• [WHAT THIS TASK INVOLVES] Provide only the number of lines in the listing that contain the string "each".

• [PROVIDED MATERIAL]
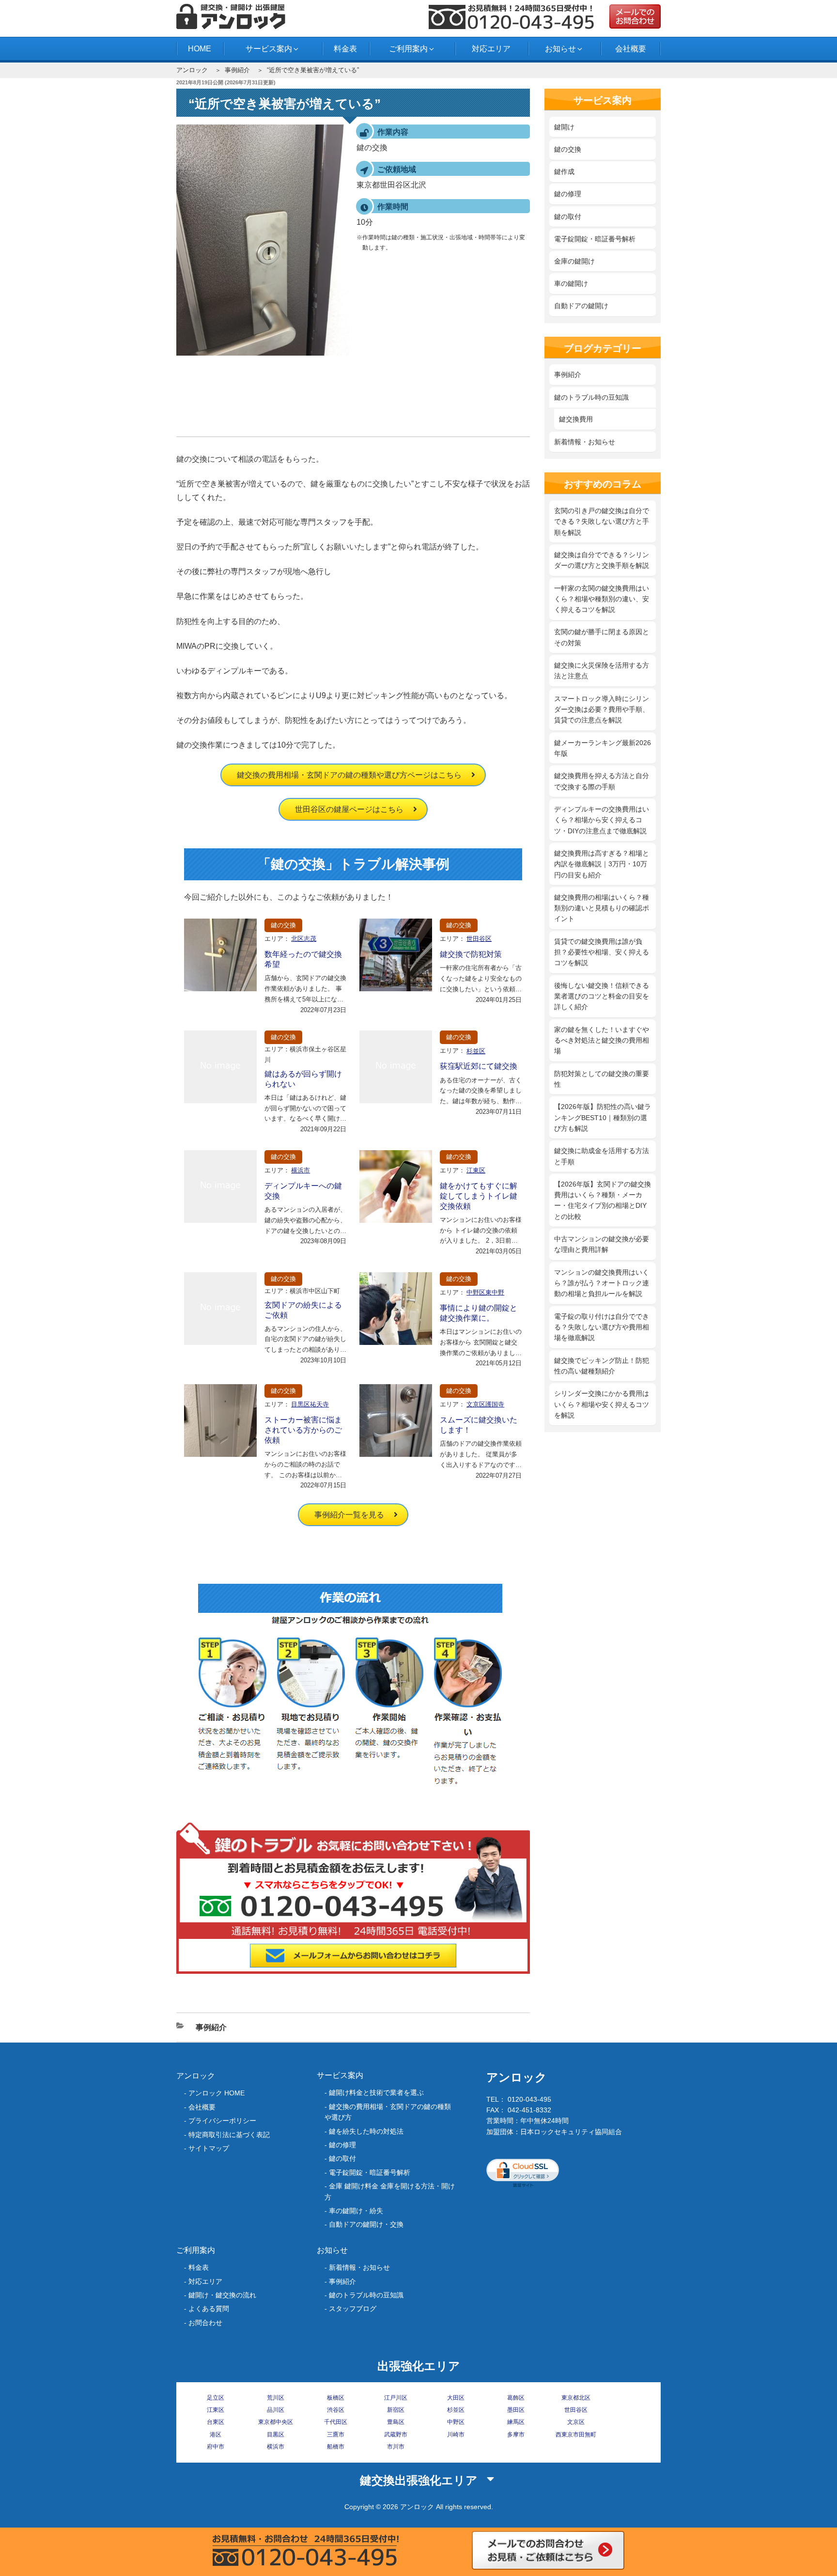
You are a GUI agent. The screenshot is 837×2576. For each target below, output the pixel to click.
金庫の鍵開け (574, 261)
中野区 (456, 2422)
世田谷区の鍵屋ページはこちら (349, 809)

--

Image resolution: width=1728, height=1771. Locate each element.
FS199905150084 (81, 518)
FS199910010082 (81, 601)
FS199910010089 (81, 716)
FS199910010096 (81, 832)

• [REPLY TO THE TASK] 2